O gece umutlarımız, hayallerimiz, sevinçlerimiz; her ne varsa yerle yeksan oldu ne yazık ki. Derin uykularda yüzen insanların yuvaları korkunç bir gürültüyle başlarına yıkıldı. Nice güzel insan molozlara karıştı o gece. Tonlarca ağırlıktaki beton tavanlar yorgan, kolonlar yastık oldu sonsuzluk uykusuna yatan fânilere. Ölümlü her ne varsa gölgesini sırtlayıp ölümsüze teslim etti can emanetini. Yağmurlara, bulutlara, rüzgârlara karıştı her ne varsa.

O geceye kadar kendisini her şeyin sahibi olarak görenler, hakikatte hiçbir şeyin sahibi olmadıklarını bir kere daha anladılar. Ölümün bize şahdamarımızdan daha yakın olduğunu bir kere daha idrak ettik o gece. Yunus Emre’mizin deyimiyle “Mal da yalan mülk de yalan / Var biraz da sen oyalan” gerçeğini sadece gönül gözüyle değil dünya gözüyle de görmüş olduk.
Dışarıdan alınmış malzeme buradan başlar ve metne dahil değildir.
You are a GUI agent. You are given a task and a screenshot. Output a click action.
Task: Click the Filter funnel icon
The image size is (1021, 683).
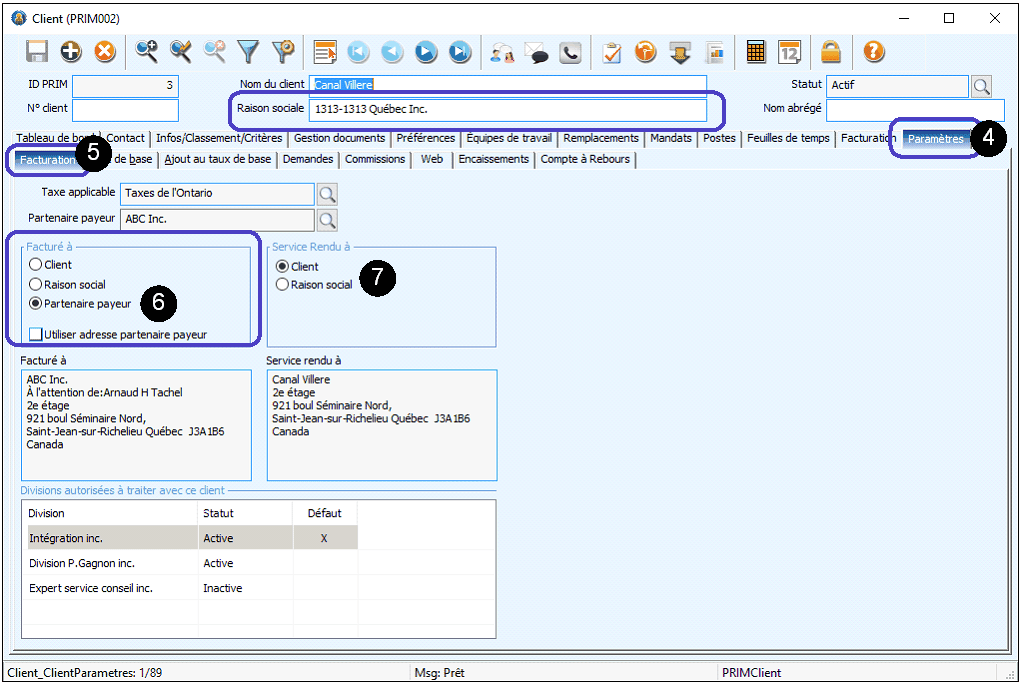click(x=248, y=51)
Göklerin gazaba, kulların azaba düçar olduğu o çetin demlerde hiçbir yerin hiç kimsesi olduğumuzu ayne’l-yakîn idrâk ettik. Zira zenginle fakir hiç olmadığı kadar eşitlendi o gece.

Bazen akordu bozulmuş sesler, bazen de sessizlikler boğar insanı; nefes almakta güçlük çekersiniz. Aradığınız telefondan ses gelmemesi veya aramanızın cevapsız kalması böyledir. 6 Şubat’ta nice telefon aramaları cevapsız kaldı. Dudaklar kilitlendi kıyamete kadar.

O gece acının merkezinden uzaklaşmak için yola çıkanlar, yol alamadılar. Oldukları yerde öylece kalakaldılar. Zira yollar da kalpler gibi kırıktı, şerha şerha yarılmışlardı.

Tanrı Dağları’ndan Adriyatik Denizi’ne Türk-İslam anlayışını hâkim kılma vazifesi…

Asrın felaketi ismiyle maruf zelzelede on binlerce insanımız ölse de binlerce ev yıkılsa da bizim inancımızda ve irfanımızda yiğit düştüğü yerden kalkardı. Biz de bu duruma nasıl düştüysek Hak’tan ve halktan yardım dileyerek öyle de milletçe kalkacaktık. Derdest olan mekânlarımızı, Richter Ölçeği’ni zorlayan acılarla sarsılan yüreklerimizi ve bizi ayakta tutan hayallerimizi ilk günkü aşkla yeniden onaracaktık. Yaşama azmimizi diri ve iri tutacaktık. Çünkü bizler büyük ve kadim bir millettik. Bizler, İslam ümmetinin gözbebeğiydik. Mevlânâ’nın deyimiyle “Sanmasınlar yıkıldık, sanmasınlar çöktük / Bir başka bahar için sadece yaprak döktük.” Biz pes edemezdik. Aksi hâlde yarınların sahiplerine hesap veremezdik. Bizim, “emr-i bi’l-ma’ruf, nehy-i ani’l-münker” anlayışıyla Türk-İslam güneşinin Tanrı Dağları’ndan doğup Adriyatik Denizi’nden batmasını sağlamak gibi bir idealimiz vardı. Onun içindir ki felaketten sağ kurtulanlar küçük sıyrık ve yaralarına bakmadan, kış ve soğuk demeden enkaz altındaki kardeşlerinin yardımına koşmuşlardı. Zira empati yapmanın ne kadar ehemmiyetli ve insani bir duygu olduğunu o kısa enkaz tecrübelerinden anlamışlardı. Yaşatmanın, en az yaşamak kadar keyifli ve asil bir duygu olduğunu bizzat görmüşlerdi.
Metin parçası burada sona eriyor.